To be done
Extract every line of the listing below that contains the word "dimensions".

═════ Excerpted data

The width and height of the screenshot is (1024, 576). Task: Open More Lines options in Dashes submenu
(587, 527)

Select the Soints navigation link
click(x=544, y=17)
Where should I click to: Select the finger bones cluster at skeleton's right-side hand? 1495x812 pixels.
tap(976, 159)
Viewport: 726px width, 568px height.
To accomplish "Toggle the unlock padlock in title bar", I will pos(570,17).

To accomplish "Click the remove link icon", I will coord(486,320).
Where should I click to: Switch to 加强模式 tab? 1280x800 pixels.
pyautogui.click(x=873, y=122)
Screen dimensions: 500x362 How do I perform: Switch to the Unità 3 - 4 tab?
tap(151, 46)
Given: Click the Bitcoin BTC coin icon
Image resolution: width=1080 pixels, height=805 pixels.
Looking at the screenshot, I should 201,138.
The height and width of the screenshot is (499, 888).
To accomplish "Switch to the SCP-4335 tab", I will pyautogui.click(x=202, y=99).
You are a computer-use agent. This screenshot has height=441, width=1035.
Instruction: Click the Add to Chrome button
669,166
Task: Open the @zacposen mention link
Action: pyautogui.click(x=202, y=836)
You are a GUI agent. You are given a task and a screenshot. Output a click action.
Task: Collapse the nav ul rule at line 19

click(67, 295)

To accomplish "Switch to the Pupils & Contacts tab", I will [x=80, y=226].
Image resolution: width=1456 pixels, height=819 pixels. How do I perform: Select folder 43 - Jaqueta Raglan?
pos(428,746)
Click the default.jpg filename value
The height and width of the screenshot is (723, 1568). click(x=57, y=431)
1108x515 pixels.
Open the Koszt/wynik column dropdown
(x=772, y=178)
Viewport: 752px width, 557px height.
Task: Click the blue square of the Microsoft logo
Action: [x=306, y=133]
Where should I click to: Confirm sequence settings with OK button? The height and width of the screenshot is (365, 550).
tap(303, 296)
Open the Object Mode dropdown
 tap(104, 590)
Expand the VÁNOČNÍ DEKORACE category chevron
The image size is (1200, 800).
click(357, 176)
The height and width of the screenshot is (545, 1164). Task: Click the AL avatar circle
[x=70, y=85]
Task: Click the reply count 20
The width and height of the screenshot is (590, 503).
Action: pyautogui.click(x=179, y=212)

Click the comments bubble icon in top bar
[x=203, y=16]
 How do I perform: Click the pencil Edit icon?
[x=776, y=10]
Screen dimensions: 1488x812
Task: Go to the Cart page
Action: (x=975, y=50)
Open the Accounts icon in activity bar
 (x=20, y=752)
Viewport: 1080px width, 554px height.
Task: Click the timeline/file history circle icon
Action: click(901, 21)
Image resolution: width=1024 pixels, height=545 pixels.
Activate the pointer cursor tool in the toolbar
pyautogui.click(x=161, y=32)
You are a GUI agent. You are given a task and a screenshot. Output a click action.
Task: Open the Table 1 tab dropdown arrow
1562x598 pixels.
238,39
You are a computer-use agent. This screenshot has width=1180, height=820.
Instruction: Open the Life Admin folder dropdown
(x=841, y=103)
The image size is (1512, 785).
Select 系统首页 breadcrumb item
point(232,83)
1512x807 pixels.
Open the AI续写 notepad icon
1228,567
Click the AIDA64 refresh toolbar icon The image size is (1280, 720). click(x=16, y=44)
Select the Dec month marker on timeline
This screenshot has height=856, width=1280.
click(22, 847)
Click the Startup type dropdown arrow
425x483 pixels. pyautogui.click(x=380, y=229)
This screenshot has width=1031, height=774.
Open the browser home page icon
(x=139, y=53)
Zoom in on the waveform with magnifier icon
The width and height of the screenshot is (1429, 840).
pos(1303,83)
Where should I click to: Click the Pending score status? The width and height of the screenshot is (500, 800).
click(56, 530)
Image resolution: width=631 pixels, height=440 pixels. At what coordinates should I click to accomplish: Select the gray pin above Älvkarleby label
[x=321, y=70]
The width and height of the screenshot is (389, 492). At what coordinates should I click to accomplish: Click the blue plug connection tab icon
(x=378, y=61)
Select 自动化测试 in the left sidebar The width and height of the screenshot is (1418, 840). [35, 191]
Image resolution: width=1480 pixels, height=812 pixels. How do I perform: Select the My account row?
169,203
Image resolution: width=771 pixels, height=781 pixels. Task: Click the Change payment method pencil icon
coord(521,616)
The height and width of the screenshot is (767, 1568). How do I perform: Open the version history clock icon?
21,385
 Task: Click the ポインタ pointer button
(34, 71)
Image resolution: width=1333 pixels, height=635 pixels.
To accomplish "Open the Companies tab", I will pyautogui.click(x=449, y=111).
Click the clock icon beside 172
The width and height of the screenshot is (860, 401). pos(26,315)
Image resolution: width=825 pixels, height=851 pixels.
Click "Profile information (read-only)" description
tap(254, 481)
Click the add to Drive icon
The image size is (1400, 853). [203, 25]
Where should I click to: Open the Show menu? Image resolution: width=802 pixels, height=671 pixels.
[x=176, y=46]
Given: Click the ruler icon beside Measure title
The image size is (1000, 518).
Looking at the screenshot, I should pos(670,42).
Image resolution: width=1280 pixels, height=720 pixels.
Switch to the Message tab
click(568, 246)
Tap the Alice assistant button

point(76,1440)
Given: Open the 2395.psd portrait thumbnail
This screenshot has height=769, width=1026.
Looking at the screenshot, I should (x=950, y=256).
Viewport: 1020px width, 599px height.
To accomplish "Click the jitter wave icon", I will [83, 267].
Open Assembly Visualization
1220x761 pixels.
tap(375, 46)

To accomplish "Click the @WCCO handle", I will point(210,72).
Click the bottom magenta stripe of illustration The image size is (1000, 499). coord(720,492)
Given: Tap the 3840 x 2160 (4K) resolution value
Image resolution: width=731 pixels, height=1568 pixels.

══════════

Response
Screen dimensions: 500x362 How do I perform: Switch to the Unità 3 - 4 tab?
Screen dimensions: 1488x812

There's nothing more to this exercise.